Developed in 1961 by a former Massachusetts Institute of Technology (MIT) professor, John D. C. Little, the law that carries his name (Little’s Law) has emerged from being a queue theory at its origins to being applied currently in a variety of other aspects of every-day life, such as: Project Management, Manufacturing, Supply Chain etc.

Originally, Little’s Law was explained in the queuing theory as shown above (McDonough, 2009):

L = λ x W


L = # Long-term customers in the system

λ = # Long-term average arrival rate

W = # Long-term average time a customer spends in the system

Nowadays, the principle has become one of the fundamentals of Lean Six Sigma, a method that aims at increasing overall business performance (increased speed and reduced waste) and customer satisfaction.

Lean Six Sigma is based on five fundamental laws (Aveta Solutions, 2009), one of them being the Law of Velocity that relies on the equation embedded in Little’s Law:

# Work in process = # Throughput x # Average flow time

This can be applied in performance measurement in practically any kind of industry. Several examples could be the following:

In airlines, you know that you have an average queue size of 20 passengers and a throughput of 300 passengers embarking per hour, meaning 5 passengers per minute. To calculate the average time a passenger waits in the checkpoint queue, you will have to divide the work in process or the average inventory (of 20 passengers) to the throughput (5 passengers/minute) and you obtain an average wait time of 4 minutes.

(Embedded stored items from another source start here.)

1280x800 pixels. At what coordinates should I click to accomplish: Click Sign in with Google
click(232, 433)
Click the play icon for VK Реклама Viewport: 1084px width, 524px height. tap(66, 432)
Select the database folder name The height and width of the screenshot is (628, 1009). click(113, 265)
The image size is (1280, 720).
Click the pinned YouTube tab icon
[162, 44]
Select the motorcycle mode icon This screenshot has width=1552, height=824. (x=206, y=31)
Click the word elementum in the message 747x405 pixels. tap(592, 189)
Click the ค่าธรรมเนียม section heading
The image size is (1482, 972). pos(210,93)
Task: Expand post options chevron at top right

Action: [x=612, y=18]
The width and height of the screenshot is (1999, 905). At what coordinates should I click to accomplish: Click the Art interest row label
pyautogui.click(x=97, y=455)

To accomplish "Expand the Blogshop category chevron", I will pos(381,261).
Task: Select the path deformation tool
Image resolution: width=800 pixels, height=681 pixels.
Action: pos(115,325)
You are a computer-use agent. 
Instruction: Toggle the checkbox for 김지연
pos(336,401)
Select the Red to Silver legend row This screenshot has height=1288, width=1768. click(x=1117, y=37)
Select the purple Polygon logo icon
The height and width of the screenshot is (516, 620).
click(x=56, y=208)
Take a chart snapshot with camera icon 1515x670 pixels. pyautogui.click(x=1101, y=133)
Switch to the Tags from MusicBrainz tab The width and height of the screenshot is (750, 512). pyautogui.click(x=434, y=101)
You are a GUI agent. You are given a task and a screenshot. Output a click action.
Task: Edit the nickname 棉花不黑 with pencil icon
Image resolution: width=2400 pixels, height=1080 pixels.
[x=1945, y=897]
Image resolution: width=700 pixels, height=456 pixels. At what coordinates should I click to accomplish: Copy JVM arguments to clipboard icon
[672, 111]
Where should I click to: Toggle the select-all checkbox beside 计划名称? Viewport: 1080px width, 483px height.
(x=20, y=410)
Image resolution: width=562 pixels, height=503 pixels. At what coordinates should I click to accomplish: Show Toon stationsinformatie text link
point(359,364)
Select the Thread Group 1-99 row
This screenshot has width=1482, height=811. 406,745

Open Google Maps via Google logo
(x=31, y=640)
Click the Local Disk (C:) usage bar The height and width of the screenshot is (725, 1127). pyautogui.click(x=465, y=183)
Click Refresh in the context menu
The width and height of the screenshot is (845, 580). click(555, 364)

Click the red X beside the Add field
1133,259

In a restaurant, you serve an average of 50 customers per day (considering you are open for 10 hours from 12.00 to 22.00, that would mean a throughput of 5 customers/hour). At any time, there is an average of 10 customers, meaning an average inventory, inside the restaurant. If you wish to know the time a customer spends on average inside the restaurant, you divide the average inventory (of 10 customers) to the throughput (of 5 customers/hour) and obtain a 2 hours average flow time.

This has several implications for managers in their performance measurement and management initiatives, the most important being that, for a given throughput, the only way to reduce flow time is to reduce the inventory or the work in process.